------ Data for processing ------

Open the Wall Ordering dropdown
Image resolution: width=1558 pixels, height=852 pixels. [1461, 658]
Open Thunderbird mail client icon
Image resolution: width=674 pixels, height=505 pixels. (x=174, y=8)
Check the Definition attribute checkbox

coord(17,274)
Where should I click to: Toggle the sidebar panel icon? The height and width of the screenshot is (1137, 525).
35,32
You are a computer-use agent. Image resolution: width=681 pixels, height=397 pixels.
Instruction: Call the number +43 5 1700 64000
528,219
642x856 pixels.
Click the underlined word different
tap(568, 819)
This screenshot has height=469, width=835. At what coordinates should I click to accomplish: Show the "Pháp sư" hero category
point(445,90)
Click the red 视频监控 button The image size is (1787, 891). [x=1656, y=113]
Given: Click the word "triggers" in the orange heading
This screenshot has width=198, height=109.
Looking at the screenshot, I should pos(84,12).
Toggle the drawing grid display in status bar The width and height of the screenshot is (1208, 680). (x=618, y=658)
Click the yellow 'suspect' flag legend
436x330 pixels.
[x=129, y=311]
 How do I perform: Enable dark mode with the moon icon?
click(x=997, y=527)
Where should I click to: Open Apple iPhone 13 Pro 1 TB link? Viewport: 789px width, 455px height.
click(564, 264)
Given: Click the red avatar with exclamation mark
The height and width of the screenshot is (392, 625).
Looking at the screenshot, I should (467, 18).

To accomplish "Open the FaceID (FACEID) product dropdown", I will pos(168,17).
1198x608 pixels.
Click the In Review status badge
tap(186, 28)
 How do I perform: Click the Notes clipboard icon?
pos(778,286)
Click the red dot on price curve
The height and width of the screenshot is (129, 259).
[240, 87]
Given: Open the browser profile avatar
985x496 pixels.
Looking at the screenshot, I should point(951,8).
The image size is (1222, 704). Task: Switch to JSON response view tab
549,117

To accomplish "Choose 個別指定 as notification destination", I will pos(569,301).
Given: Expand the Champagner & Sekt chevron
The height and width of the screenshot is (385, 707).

------

• Given task:
Rewrite the material above, changing every occurrence of "dropdown" to "drop-down menu" and keeping everything else identical.

• In response:
Open the Wall Ordering drop-down menu
Image resolution: width=1558 pixels, height=852 pixels. [1461, 658]
Open Thunderbird mail client icon
Image resolution: width=674 pixels, height=505 pixels. (x=174, y=8)
Check the Definition attribute checkbox

coord(17,274)
Where should I click to: Toggle the sidebar panel icon? The height and width of the screenshot is (1137, 525).
35,32
You are a computer-use agent. Image resolution: width=681 pixels, height=397 pixels.
Instruction: Call the number +43 5 1700 64000
528,219
642x856 pixels.
Click the underlined word different
tap(568, 819)
This screenshot has height=469, width=835. At what coordinates should I click to accomplish: Show the "Pháp sư" hero category
point(445,90)
Click the red 视频监控 button The image size is (1787, 891). [x=1656, y=113]
Given: Click the word "triggers" in the orange heading
This screenshot has width=198, height=109.
Looking at the screenshot, I should pos(84,12).
Toggle the drawing grid display in status bar The width and height of the screenshot is (1208, 680). (x=618, y=658)
Click the yellow 'suspect' flag legend
436x330 pixels.
[x=129, y=311]
 How do I perform: Enable dark mode with the moon icon?
click(x=997, y=527)
Where should I click to: Open Apple iPhone 13 Pro 1 TB link? Viewport: 789px width, 455px height.
click(564, 264)
Given: Click the red avatar with exclamation mark
The height and width of the screenshot is (392, 625).
Looking at the screenshot, I should (467, 18).

To accomplish "Open the FaceID (FACEID) product drop-down menu", I will pos(168,17).
1198x608 pixels.
Click the In Review status badge
tap(186, 28)
 How do I perform: Click the Notes clipboard icon?
pos(778,286)
Click the red dot on price curve
The height and width of the screenshot is (129, 259).
[240, 87]
Given: Open the browser profile avatar
985x496 pixels.
Looking at the screenshot, I should point(951,8).
The image size is (1222, 704). Task: Switch to JSON response view tab
549,117

To accomplish "Choose 個別指定 as notification destination", I will pos(569,301).
Given: Expand the Champagner & Sekt chevron
The height and width of the screenshot is (385, 707).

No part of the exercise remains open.